**SELECTED EXTRACT**
Writer/director Wes Anderson loves precious little worlds and his movies are not just created, they are curated. There’s a reason that this film is named for its location, not its characters or plot. Anderson is the master of “saudade,” the nostalgia for something you never had or that never existed. The Grand Budapest Hotel is as romantically imagined as its name, more vividly realized than any of the human characters in the movie, and we instantly feel the pang of its loss.
We enter through a Sheherezade-ian series of nesting narratives. A girl visits the grave of a writer, and we go back in time to see that writer (Tom Wilkinson) as an older man, talking about where writers get their stories (from real life), and then back again further as a younger man (Jude Law), actually getting the story in a bleak, bordering on seedy distressed version of the hotel, from an old man named Zero Mustafa (F. Murray Abraham). And then we go further back in time to see Zero as a young man, a proud lobby boy in the titular edifice, a gorgeously splendid, elegant, and luxurious resort in the mountains of a fictitious European country called Zubrowka, somewhere in the midst of Switzerland, Luxembourg, Austria-Hungary, and the Balkans. Anderson invites us into the artificiality of the memory within a memory within a story told by a stranger. He does not bother with cinematic tricks to make the hotel look real. We see it made out of paper, with a paper finicula pulled by a string to bring the guests up the mountain, as though it is part of a puppet show, which, in a way it is. At times it feels as though it is being put on with the marionettes from the “Lonely Goatherd” number in “The Sound of Music.” There is no effort to make the actors playing the younger and older versions of characters look alike. But the detail work is as meticulous as ever, so that must be intentional, and meaningful.

**COLLECTED DATA**
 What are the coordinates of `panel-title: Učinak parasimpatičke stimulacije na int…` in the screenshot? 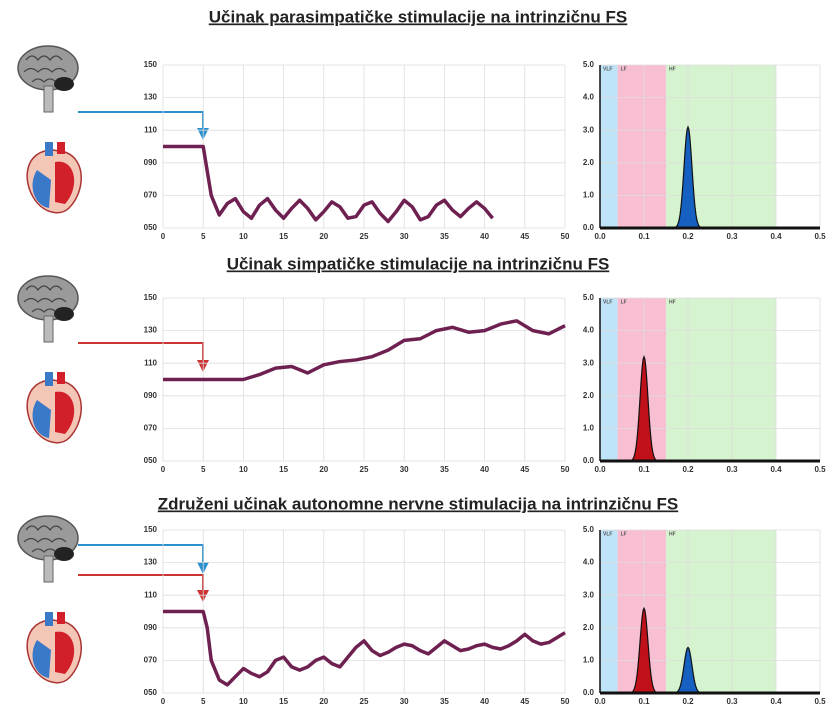 It's located at (418, 16).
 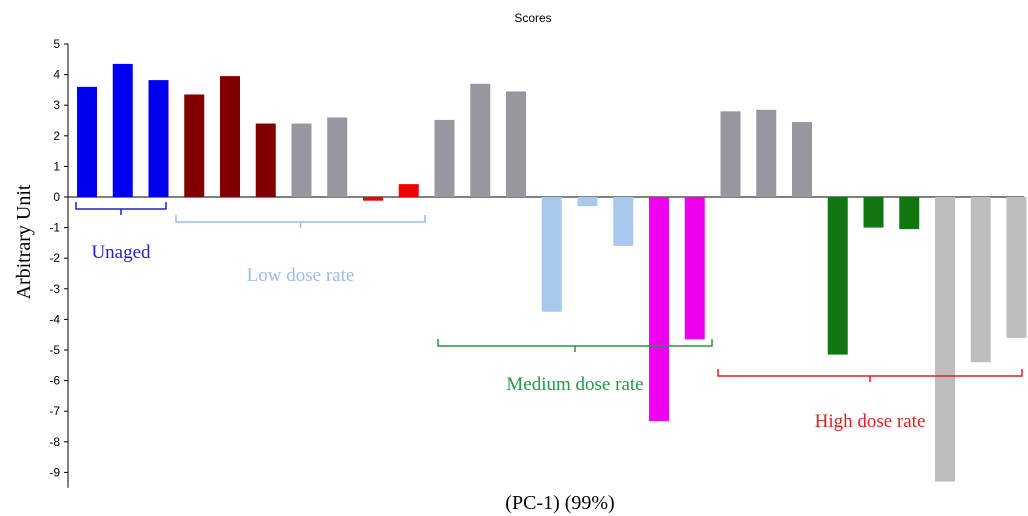 I want to click on y-tick-label: -1, so click(x=54, y=228).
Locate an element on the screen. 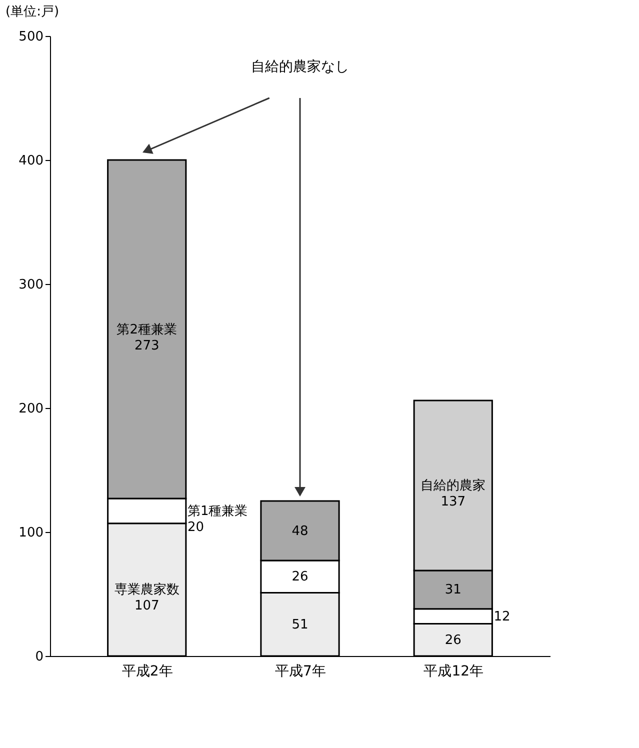 The height and width of the screenshot is (748, 639). y-tick-label: 500 is located at coordinates (31, 37).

**COMPLETE THE FOLLOWING**
(a) In the review of The Grand Budapest Hotel, what is the name of the fictitious European country where the hotel is located?
(b) Translate this sentence from the review of The Grand Budapest Hotel into Spanish: "He does not bother with cinematic tricks to make the hotel look real."
(c) Carry on the review of The Grand Budapest Hotel, picking up after its final sentence.

**ANSWERS FOR EACH ITEM**
(a) Zubrowka

(b) No se molesta en usar trucos cinematográficos para que el hotel parezca real.

(c)
In the era of the Jude Law storyline, the hotel’s inept concierge is M. Jean (Jason Schwartzman). But, as Zero tells the story, in the heyday of the hotel, the concierge was the legendary M. Gustave (Ralph Fiennes). A concierge is there to be the all-purpose fixer, finder, and minder, like the entire staff of Downton Abbey in one. M. Gustave is infinitely attuned to the needs of the hotel’s wealthy, important, often noble (as in duchesses, not heroes), and always demanding clientele. There is a reason they are always referred to as guests. And if they require a particularly specialized and personal form of service, he is willing to oblige, even if the guest in question is a titled termagant in her 80’s (an hilariously unrecognizable Tilda Swinton as Madame D.) Fiennes gives a performance as perfectly precise as his character, whose flawless demeanor evokes exquisite deference, competence, and discretion. Like Anderson and Anderson’s autobiographical stand-in played by Schwartzman in “Rushmore,” M. Gustave is a showman, and one with an extravagantly grand and very ambitious sense of mise-en-scene. Early on, we see M. Gustave striding through the hotel lobby, a gracious farewell to a guest on one side, sharp but not unkind directions to staff who are not up to standard on the other. Later, in two intrusions by this story’s version of the Nazis and later, as a prisoner, he responds as though he is in a drawing room comedy. Fiennes pulls off the tricky balance between farce and drama as the story takes him through murder, art theft, love, war, and delectable pastries. And he is matched by newcomer Tony Revolori as the young Zero, a refugee who aspires to M. Gustave’s savoir faire, and who becomes first his protege and then his friend.
As always in a Wes Anderson film, starting with the very first scene of his first movie, “Bottle Rocket,” there is an escape. M. Gustave is imprisoned, but still strives to maintain an aura of gracious living. After a rough encounter with another prisoner, he is bruised but airily assures the visiting Zero that they are now dear friends. He confronts the direst of situations — or tries to — as though they are at the level of an errant lobby boy. But when he is deprived of his beloved fragrance, L’Air de Panache, he begins to crumble.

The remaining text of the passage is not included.